Structural biology, the study of the 3D structure or shape of proteins and other biomolecules, has been transformed by breakthroughs from machine learning algorithms. Machine learning models are now routinely used by experimentalists to predict structures to aid in hypothesis generation and experimental design, accelerate the experimental process of structure determination (e.g. computer vision algorithms for cryo-electron microscopy), and have become a new industry standard for bioengineering new protein therapeutics (e.g. large language models for protein design). Despite all of this progress, there are still many active and open challenges for the field, such as modeling protein dynamics, predicting the structure of other classes of biomolecules such as RNA, learning and generalizing the underlying physics driving protein folding, and relating the structure of isolated proteins to the in vivo and contextual nature of their underlying function. These challenges are diverse and interdisciplinary, motivating new kinds of machine learning methods and requiring the development and maturation of standard benchmarks and datasets.
Machine Learning in Structural Biology (MLSB), seeks to bring together field experts, practitioners, and students from across academia, industry research groups, and pharmaceutical companies to focus on these new challenges and opportunities. This year, MLSB aims to bridge the theoretical and practical by addressing the outstanding computational and experimental problems at the forefront of our field. The intersection of artificial intelligence and structural biology promises to unlock new scientific discoveries and develop powerful design tools.

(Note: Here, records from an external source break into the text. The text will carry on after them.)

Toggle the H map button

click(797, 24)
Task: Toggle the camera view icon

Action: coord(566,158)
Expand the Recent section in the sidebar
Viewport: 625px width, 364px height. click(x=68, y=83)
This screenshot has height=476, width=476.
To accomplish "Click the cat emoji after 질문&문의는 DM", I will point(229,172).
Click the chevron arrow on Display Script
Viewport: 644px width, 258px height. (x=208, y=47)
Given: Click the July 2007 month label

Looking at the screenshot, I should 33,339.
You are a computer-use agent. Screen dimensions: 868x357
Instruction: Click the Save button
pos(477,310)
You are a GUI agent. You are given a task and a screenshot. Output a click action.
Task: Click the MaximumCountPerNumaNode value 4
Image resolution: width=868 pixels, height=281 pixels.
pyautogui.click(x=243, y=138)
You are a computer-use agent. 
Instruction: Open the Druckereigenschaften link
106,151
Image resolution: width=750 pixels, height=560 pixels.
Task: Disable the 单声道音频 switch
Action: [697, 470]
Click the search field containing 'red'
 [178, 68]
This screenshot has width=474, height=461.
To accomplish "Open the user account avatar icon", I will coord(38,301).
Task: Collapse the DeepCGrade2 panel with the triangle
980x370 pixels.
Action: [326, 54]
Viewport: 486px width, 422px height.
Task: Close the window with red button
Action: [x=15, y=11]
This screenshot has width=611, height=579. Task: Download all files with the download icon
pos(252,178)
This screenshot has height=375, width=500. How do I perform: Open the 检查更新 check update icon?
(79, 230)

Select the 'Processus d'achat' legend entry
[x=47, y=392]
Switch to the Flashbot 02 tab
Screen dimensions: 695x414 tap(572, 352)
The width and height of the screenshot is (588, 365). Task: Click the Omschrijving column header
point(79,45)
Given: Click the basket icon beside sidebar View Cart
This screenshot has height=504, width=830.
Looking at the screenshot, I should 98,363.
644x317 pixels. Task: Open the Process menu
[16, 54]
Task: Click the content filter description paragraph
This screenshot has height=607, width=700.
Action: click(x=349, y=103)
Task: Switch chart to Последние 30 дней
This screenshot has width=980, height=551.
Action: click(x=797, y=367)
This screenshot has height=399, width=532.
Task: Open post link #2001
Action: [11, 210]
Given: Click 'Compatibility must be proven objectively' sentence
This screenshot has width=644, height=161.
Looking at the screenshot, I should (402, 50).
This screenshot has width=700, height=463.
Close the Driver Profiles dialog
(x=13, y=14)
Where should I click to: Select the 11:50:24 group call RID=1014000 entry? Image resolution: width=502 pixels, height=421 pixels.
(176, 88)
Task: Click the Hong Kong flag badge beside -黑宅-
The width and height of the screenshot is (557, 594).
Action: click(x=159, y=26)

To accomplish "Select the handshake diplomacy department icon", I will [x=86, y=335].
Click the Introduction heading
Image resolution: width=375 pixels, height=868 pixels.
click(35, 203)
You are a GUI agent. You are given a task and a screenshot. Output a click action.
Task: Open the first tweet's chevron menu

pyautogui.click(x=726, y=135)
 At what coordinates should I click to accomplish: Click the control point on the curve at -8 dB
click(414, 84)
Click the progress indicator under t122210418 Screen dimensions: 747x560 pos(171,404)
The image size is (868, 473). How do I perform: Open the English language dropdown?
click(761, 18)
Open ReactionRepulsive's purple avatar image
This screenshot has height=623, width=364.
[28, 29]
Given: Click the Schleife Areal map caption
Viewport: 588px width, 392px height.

MLSB will be an in-person workshop on December 15th at NeurIPS.
Please contact the organizers at workshopmlsb@gmail.com with any questions.
Stay updated on changes and workshop news by joining our mailing list.
Congratulations to all accepted presenters! Please find some information on deadlines and expectations leading up to the MLSB Workshop!
We expect all authors to prepare a poster that can be presented as part of our workshop. Posters must be 24W x 36H inches and will be taped to the wall. Poster boards will not be provided at the workshop. Posters should be on lightweight paper, and not laminated.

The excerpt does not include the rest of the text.